# New AC-12 Cab Forward



## Lownen (Mar 28, 2008)

InterMountain announced that they'll be releasing N scale AC-12 cab forward locomotives in the Nov. / Dec. time frame. They want you to reserve by may 31st. Scroll to the bottom of this page for AC-12 info:

http://www.intermountain-railway.com/

I know that one online retailer is discounting them, but I'll defer to Josh and let him see what he can do for us before I post that link.


----------



## sptrains.com (Mar 18, 2008)

I just called Walthers for more information. Unfortunatly we don't get a great discount on InterMountain, so we can't discount these as much as we normally do.

List price is 329.95
Our price would be $313.45
Member price would be $282.11 (member pricing on this item is very, very close to our actual price)

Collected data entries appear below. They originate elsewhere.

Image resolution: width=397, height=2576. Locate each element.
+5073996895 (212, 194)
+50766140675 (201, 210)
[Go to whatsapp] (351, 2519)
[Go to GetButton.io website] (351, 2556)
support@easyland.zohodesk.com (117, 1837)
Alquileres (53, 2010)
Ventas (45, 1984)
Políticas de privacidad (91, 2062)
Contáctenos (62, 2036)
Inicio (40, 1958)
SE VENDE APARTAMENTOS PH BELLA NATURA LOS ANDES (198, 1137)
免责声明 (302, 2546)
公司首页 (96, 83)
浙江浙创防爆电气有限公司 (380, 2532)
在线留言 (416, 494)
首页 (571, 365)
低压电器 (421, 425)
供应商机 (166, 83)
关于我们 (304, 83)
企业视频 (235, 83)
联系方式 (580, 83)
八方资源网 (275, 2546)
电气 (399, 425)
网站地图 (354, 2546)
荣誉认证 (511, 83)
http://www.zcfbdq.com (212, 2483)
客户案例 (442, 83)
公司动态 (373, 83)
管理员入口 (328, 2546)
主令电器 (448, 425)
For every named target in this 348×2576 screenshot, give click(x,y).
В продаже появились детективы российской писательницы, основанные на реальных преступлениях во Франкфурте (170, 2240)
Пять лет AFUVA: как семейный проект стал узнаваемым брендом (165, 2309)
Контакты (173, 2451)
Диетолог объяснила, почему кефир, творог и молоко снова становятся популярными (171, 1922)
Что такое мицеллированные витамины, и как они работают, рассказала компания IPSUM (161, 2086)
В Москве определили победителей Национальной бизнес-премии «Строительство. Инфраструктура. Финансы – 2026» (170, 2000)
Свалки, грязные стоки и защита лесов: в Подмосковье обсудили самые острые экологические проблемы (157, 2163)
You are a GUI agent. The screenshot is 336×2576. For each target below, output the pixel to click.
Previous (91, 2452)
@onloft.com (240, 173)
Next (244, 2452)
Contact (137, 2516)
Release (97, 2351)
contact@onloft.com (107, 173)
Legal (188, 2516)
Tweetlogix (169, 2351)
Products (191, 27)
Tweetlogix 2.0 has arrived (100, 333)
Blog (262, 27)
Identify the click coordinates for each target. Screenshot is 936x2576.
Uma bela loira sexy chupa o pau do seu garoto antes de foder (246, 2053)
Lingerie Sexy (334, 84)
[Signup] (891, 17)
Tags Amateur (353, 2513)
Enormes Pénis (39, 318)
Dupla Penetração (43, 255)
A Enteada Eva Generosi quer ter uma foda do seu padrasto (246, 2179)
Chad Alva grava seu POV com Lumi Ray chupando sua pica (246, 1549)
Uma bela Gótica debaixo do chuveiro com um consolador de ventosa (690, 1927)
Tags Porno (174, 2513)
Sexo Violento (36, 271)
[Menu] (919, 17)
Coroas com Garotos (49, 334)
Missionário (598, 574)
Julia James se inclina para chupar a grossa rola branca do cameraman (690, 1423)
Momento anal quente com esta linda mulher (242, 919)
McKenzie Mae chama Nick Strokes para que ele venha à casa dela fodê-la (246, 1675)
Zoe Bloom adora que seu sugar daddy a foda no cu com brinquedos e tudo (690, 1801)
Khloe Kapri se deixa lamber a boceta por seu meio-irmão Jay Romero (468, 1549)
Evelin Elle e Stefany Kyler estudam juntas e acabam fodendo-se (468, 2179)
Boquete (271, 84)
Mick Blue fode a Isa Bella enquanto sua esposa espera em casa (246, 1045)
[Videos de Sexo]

If you can do better pricing than that, I'd go for it. Most items we can discount pretty deeply, but these ones are supposed to be pretty limited at least through Walthers.


----------



## sptrains.com (Mar 18, 2008)

I just spoke to InterMountain Railway and if there's enough interest, I can get better pricing for everyone. Here's the pricing breakdown that's only for MTF members. If we can get 4 people who want to preorder these, I can get the price to $227.66 + $7.50 shipping. Let me know if you're interested and we'll start a group buy. I'll be the first to say that I'll pick one up and begin modelling in N, so we just need 3 more.


----------